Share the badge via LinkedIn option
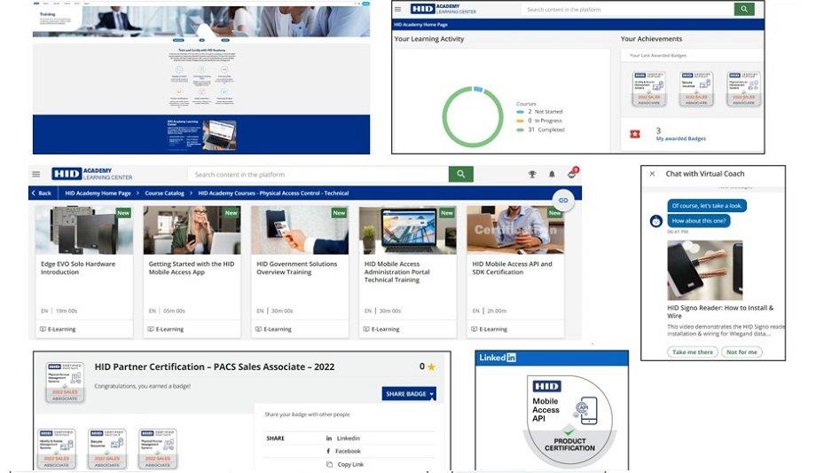Image resolution: width=816 pixels, height=473 pixels. (x=347, y=438)
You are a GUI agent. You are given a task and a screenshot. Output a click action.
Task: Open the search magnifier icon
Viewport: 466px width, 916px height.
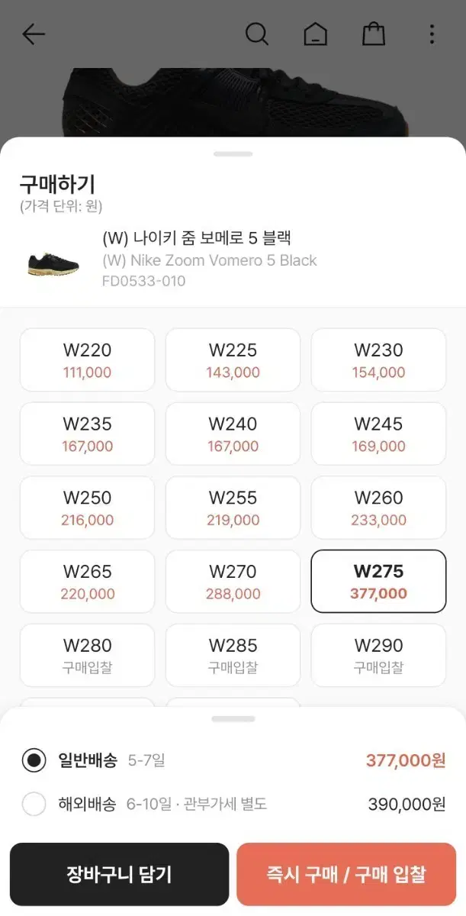click(257, 34)
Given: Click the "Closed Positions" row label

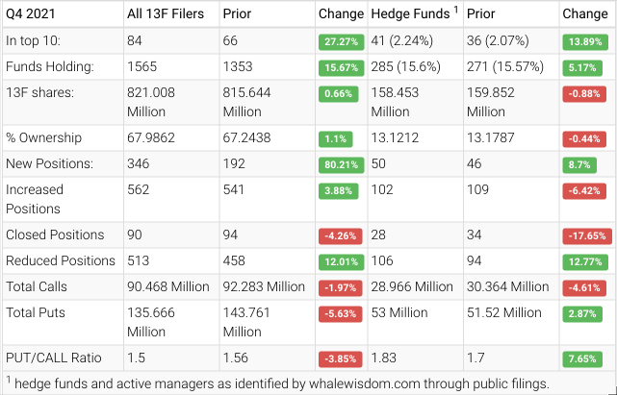Looking at the screenshot, I should pyautogui.click(x=55, y=235).
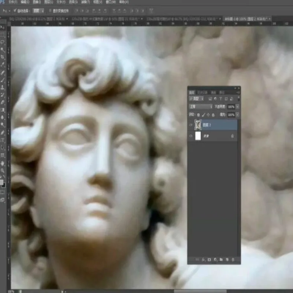Viewport: 293px width, 293px height.
Task: Expand the opacity (不透明度) slider arrow
Action: click(237, 107)
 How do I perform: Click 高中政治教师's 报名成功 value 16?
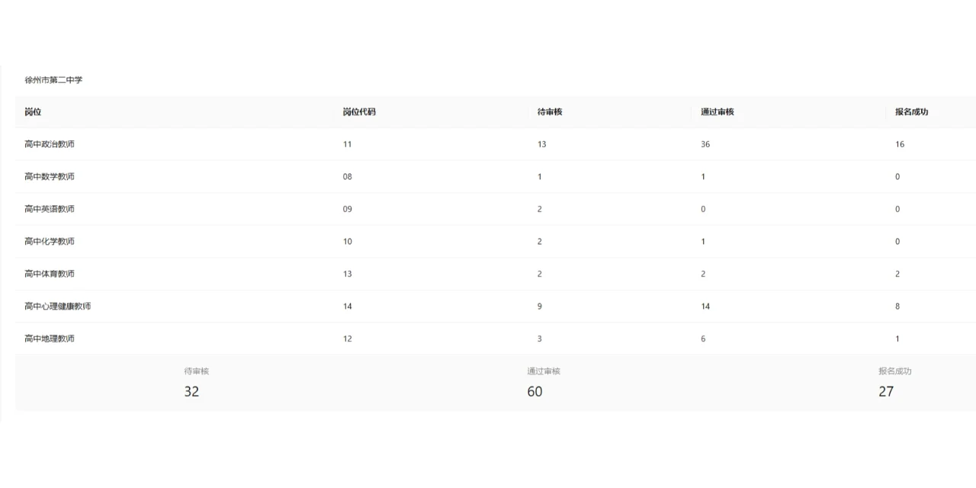900,144
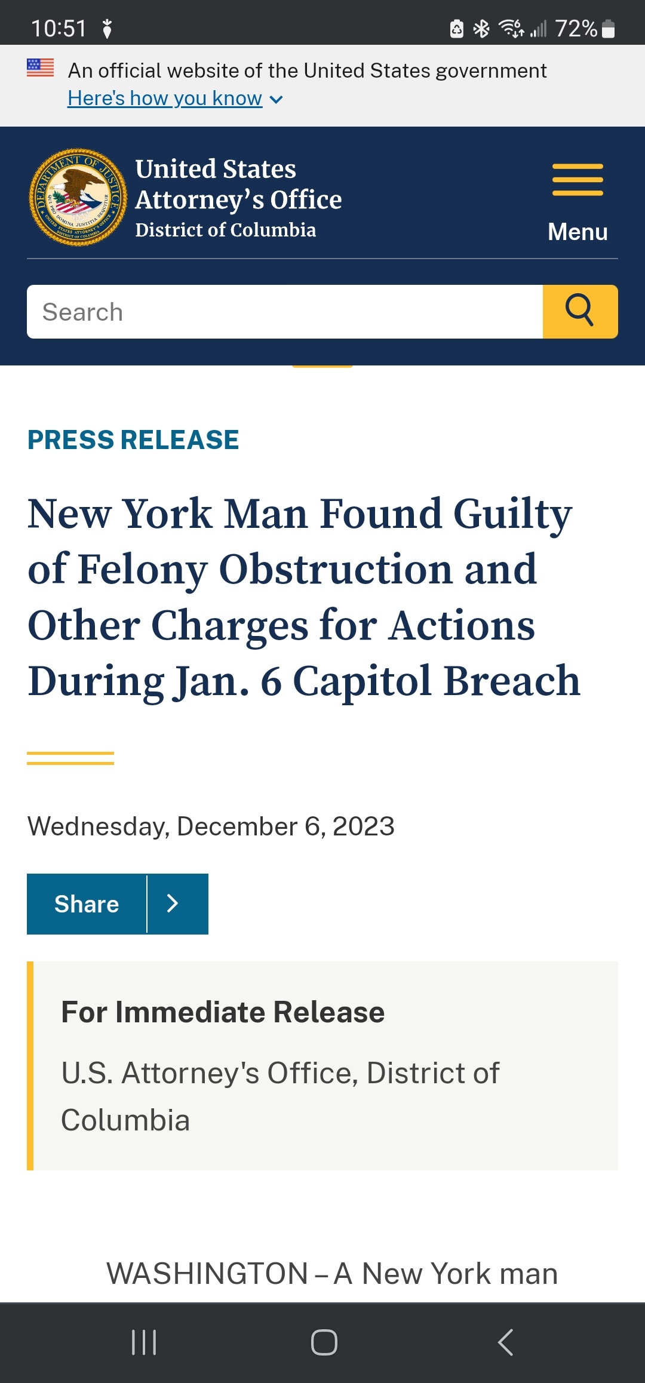Image resolution: width=645 pixels, height=1383 pixels.
Task: Tap the PRESS RELEASE category label
Action: click(133, 440)
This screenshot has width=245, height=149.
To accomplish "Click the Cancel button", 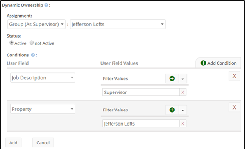I will click(43, 143).
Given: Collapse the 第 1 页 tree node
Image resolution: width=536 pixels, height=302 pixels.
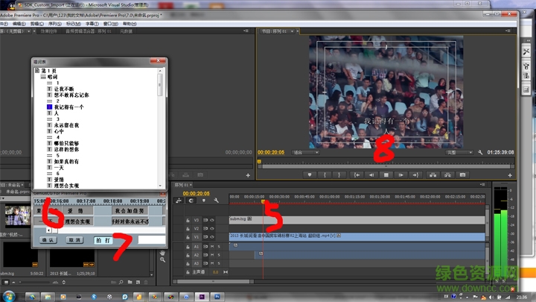Looking at the screenshot, I should point(35,69).
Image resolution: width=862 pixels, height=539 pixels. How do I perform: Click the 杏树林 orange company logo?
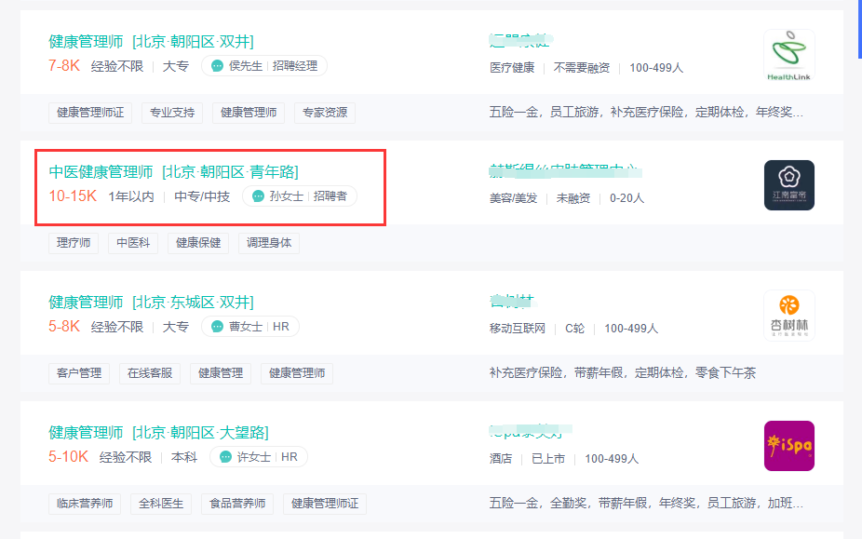click(x=788, y=316)
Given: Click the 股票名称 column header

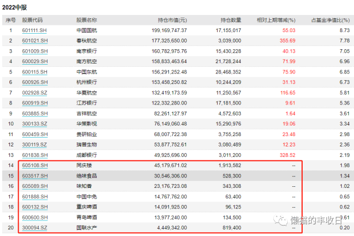Looking at the screenshot, I should point(87,20).
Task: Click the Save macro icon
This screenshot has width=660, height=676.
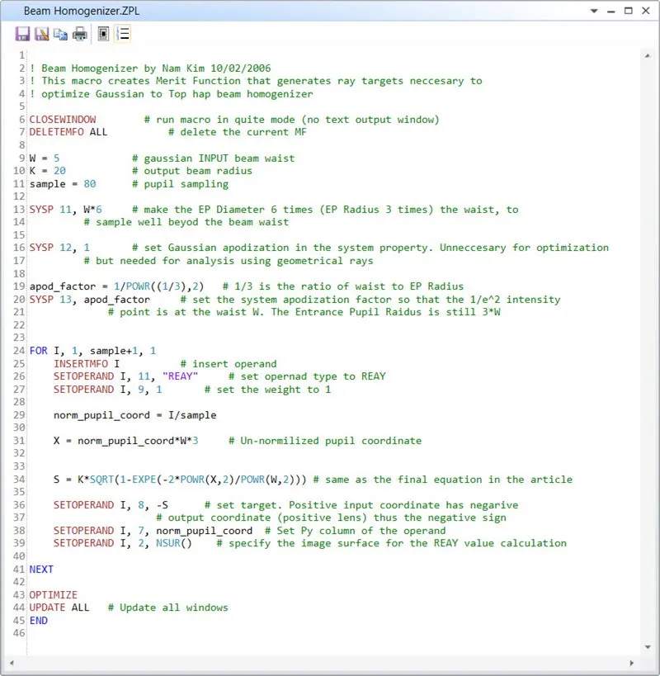Action: tap(22, 34)
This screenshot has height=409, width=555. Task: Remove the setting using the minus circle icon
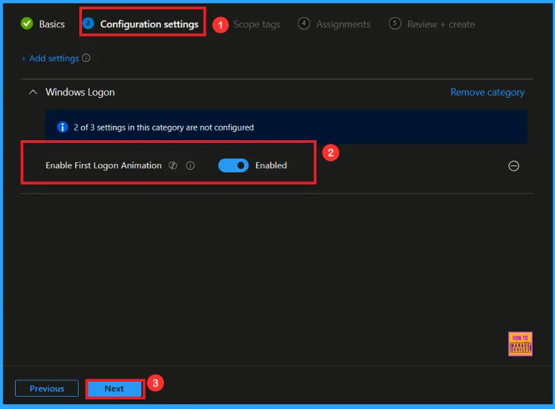514,166
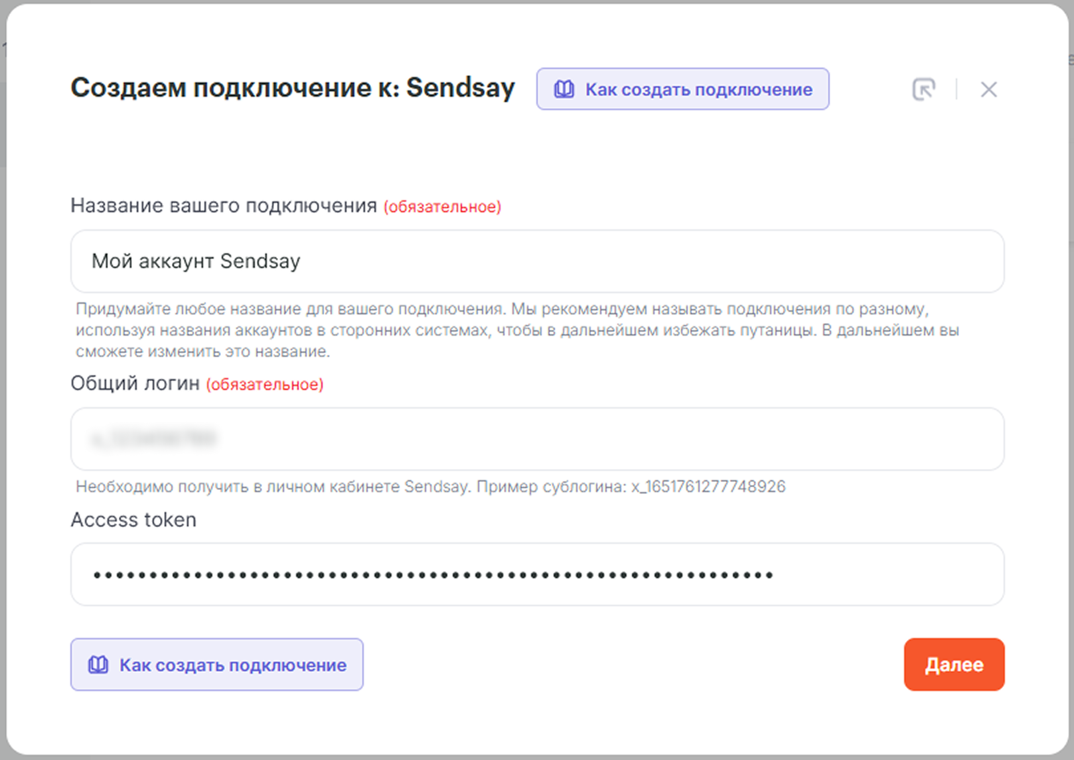Close the Sendsay connection dialog
The width and height of the screenshot is (1074, 760).
(x=988, y=90)
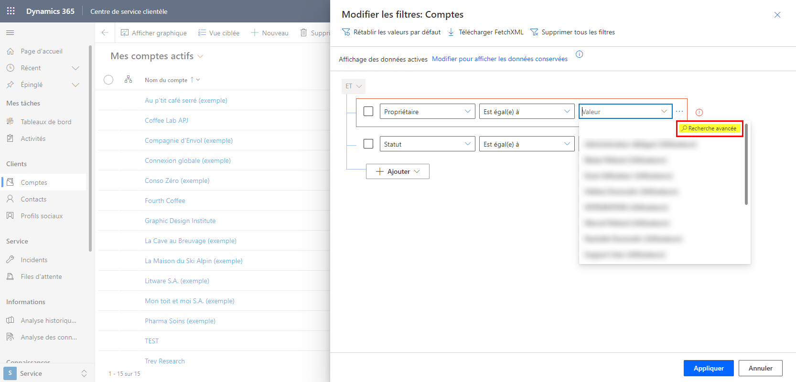The height and width of the screenshot is (382, 796).
Task: Open the Ajouter dropdown button
Action: tap(398, 171)
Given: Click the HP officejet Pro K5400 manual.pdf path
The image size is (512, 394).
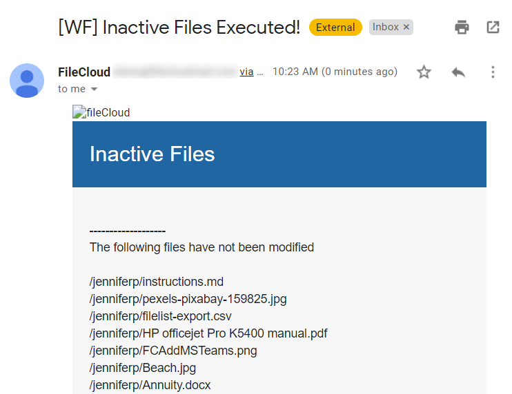Looking at the screenshot, I should pyautogui.click(x=208, y=333).
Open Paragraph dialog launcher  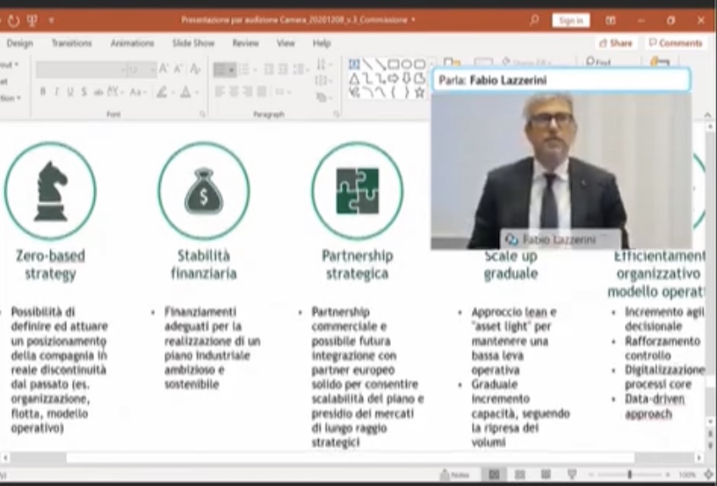pyautogui.click(x=337, y=114)
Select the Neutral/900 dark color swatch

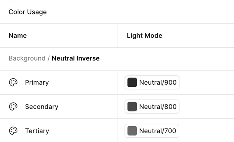pyautogui.click(x=132, y=82)
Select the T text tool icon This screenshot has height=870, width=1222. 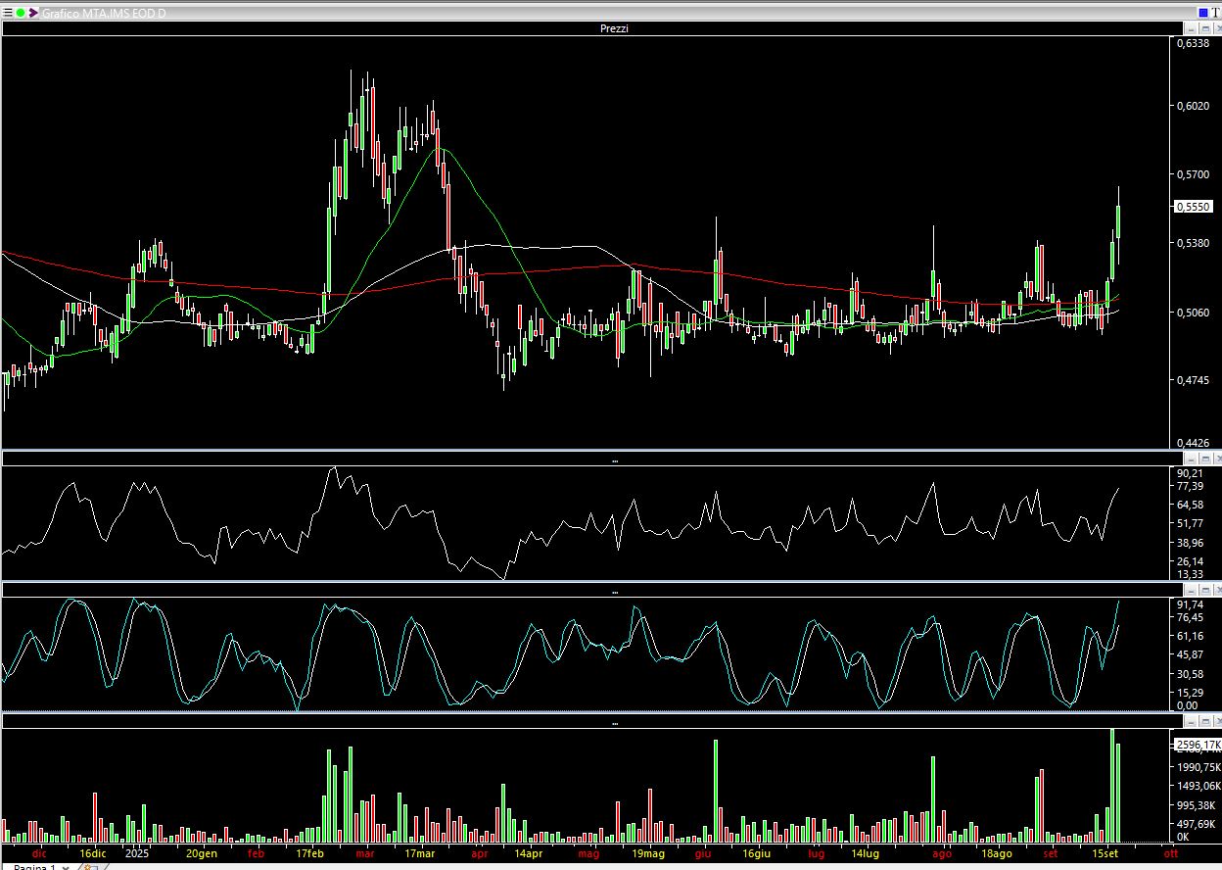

#### WHAT YOU NEED TO DO:
Leaving out every picture, transcribe exactly the lines from the line that contains "Select the Neutral/900 dark color swatch" through the final line of the entries above.

#### SOLUTION FOR THIS TASK:
Select the Neutral/900 dark color swatch

pyautogui.click(x=132, y=82)
Select the T text tool icon This screenshot has height=870, width=1222. 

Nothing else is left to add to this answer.